PERSONAL ESSAY

On cultural appropriation: A Latina novelist calls herself out amid the "American Dirt" controversy

As controversy erupts over Jeanine Cummins' Oprah Book Club novel, a review of my own novel demands my attention

Published January 25, 2020 7:30PM (EST)

Illustration (Salon/Ilana Lidagoster)
Illustration (Salon/Ilana Lidagoster)

Recently, my latest book, a contemporary novel about a pregnant Latinx anthropologist who has to battle her way through an apocalyptic New Mexico, was labeled "appropriative" — as in, culturally — in an online review. Another way of saying this is I, the author, was accused of writing a culturally appropriative novel. This made me ask myself: What or who is my novel appropriating? What are the ways in which it could it be appropriative? In what ways have I been appropriative as an author? Do the answers to these questions, or even the act of asking the questions in the first place, mean authors should write about only that which we've directly experienced in our lives, rather than whatever we can imagine and empathize with? Or does it all add up to something more complicated? 

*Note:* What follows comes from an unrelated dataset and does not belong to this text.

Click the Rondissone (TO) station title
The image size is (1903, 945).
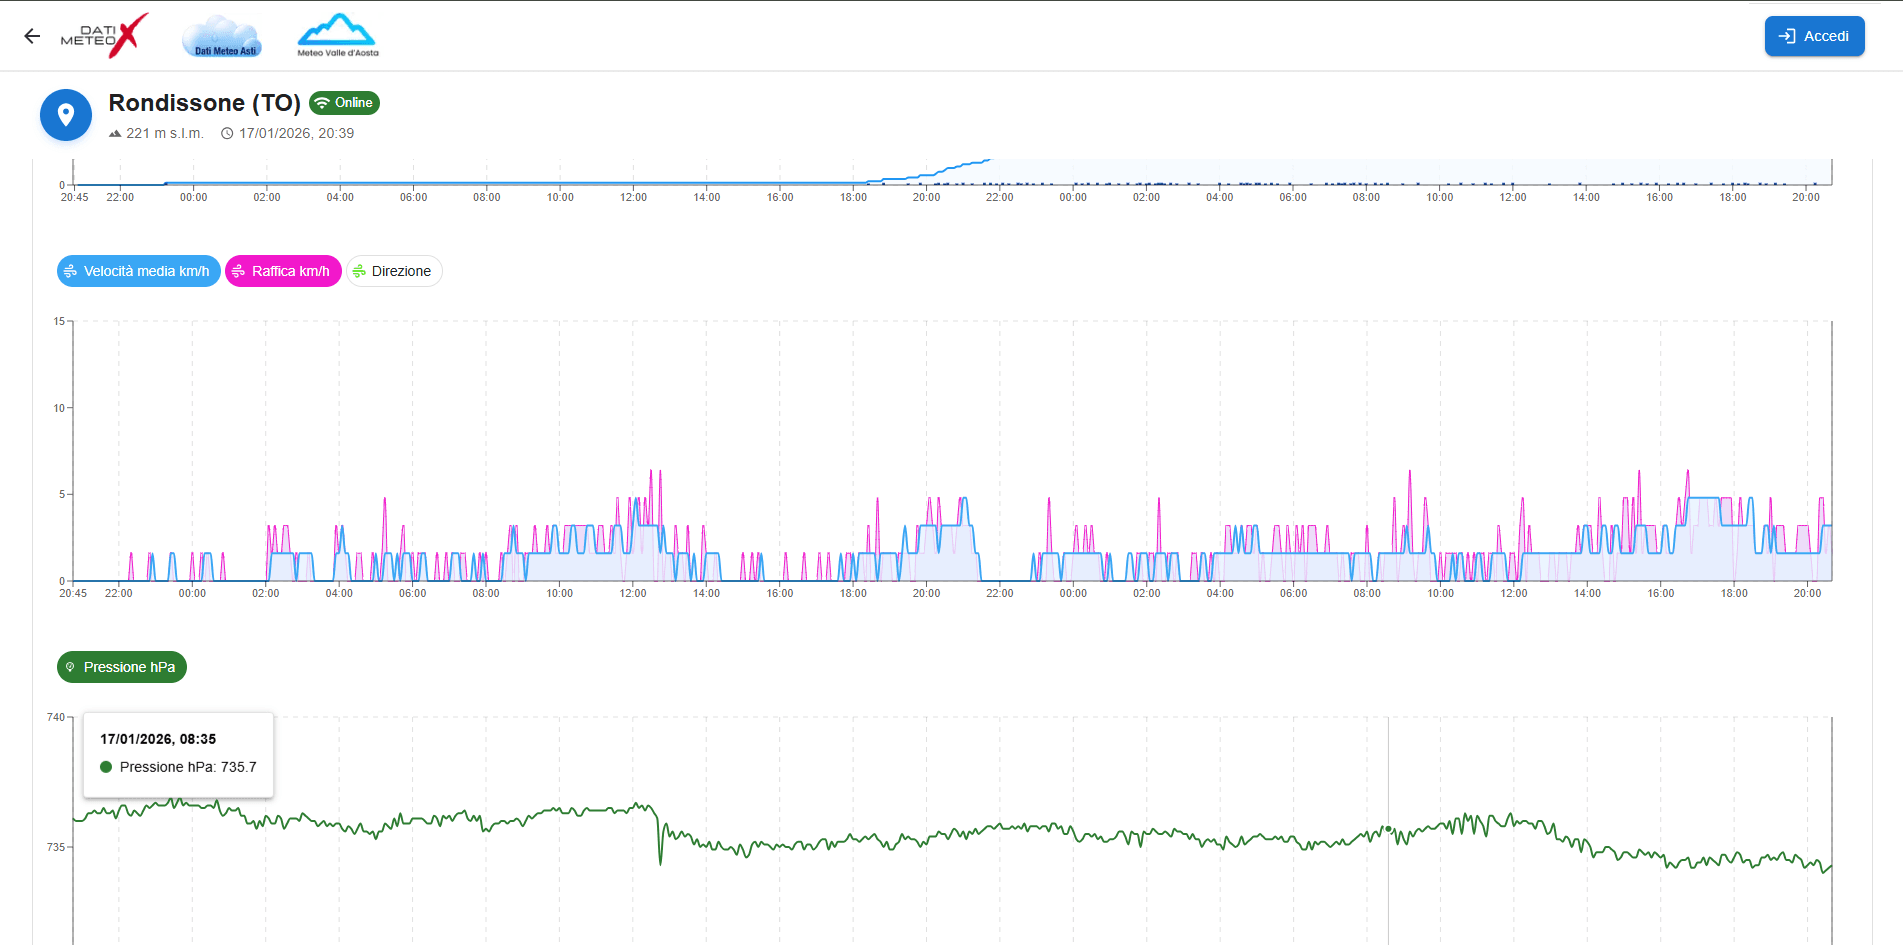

I am a Latina writer, a Mexican-American woman who grew up in the desert, on the Mexicali border. My dad is white. My mom's family has traced our lineage to the Pueblo in New Mexico. My great-great grandmother crossed the Sonoran Desert and married a Puebloan man and had my great-grandmother before they worked as migrant farmworkers across the Southwest and up and down California, picking pecans and citrus. My great-grandfather Natividad Efren Casas crossed from Durango to Juarez up to El Paso, and they all ended up in downtown Los Angeles, where my great grandma sewed in the garment district and my great grandparents owned a little corner restaurant that sold deli sandwiches and piloncillo and where my Grandpa Rafael accidentally burned down the shed with his friend Tommy when they were nine years old with a box of newspapers and matches. 2615 E. 1st Street, Los Angeles, my grandpa says. My bisabuelas are Veronica Martinez Lopez and María Bracamonte Casas.

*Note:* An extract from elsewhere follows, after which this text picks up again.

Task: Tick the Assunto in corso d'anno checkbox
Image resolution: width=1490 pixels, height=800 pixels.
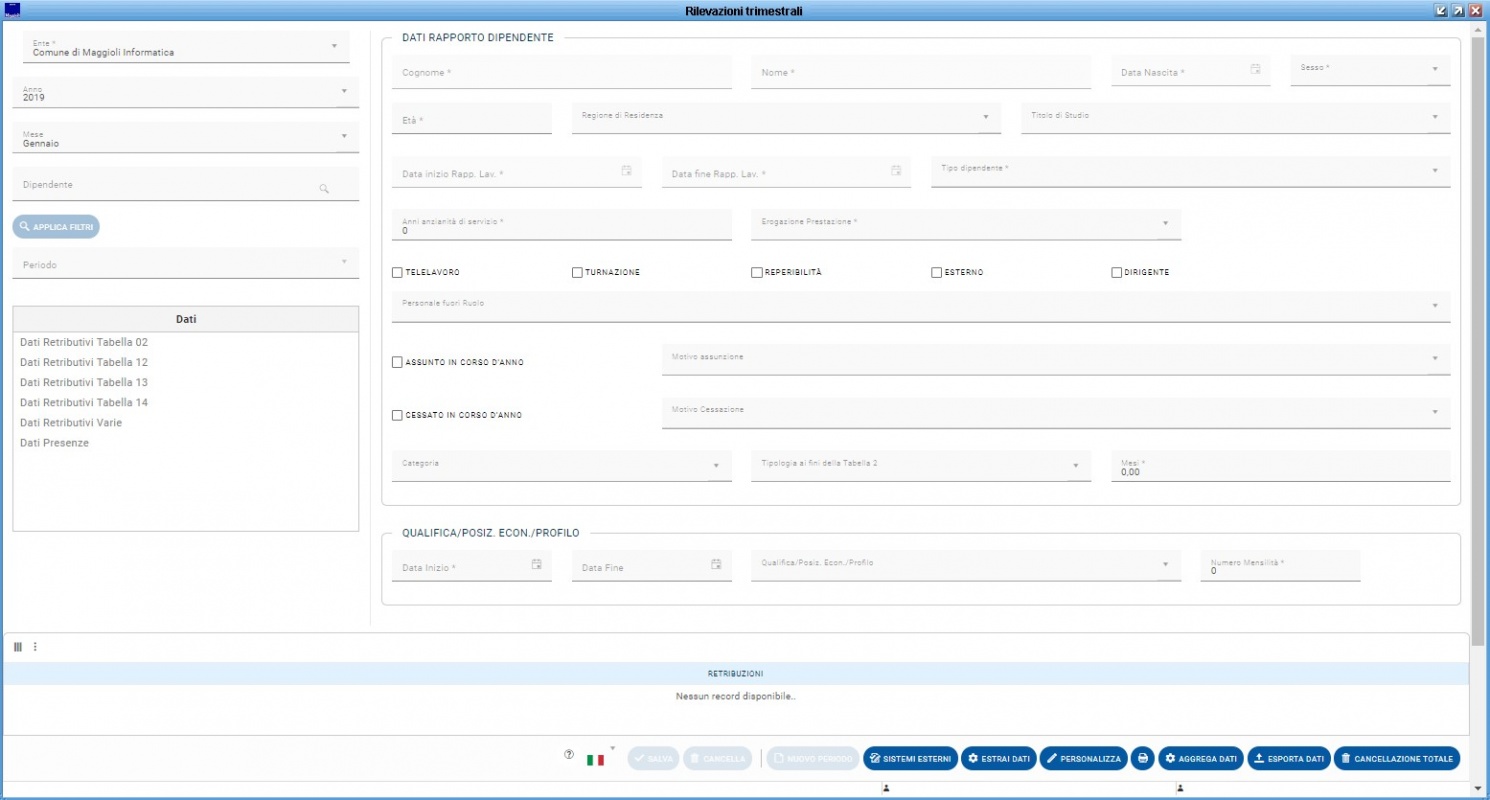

I am also a daughter of the revolution, says my Grandma Marge, my father's mother, who came here from Canada when she was a teenager, whose life has been tumultuous and wild and beautiful, and who has supported my writing from the beginning. In my heart, I affectionately call her my white grandma. Because I grew up Mexican-American, identifying with my mom and brother, whose father is Mexican, spending most of my time with my mom's family and my Mexican-American cousins, aunts, uncles, comadres and compadres. My mother told me again and again that I was a daughter of Mexican and indigenous queens: she grew up with the stories from her abuela, my bisabuela, who recounted them in turn to me. 

When I was nine years old, the same age as Grandpa Rafael when he burned down the shed, the whole family visited New Mexico, packed into my uncles' two huge vans, to find our family's roots. We visited Las Cruces and the chapel in Old Mesilla to locate our antepasados' graves and were caught in a lightning storm in White Sands, where my Grandma Linda, the strong matriarch of our familia, rolled down the hills with us. A decade ago, my mom, my own babies, my partner, and I moved to New Mexico, following our roots and hearts back to this land that my familia crossed to bring us safety and prosperity, and where my bisabuela's ancestors had been all along, connected to the Ancient Ancestors of Chaco Canyon in New Mexico when it was still The Place, the land, Mother, the center of the world. 

When I came to New Mexico, I was searching for a way to keep breathing. For hope. For life. I've suffered from sometimes debilitating depression and mental illness since I was a young teenager, and I came home to find my antepasados, my ancestors, to guide me through. 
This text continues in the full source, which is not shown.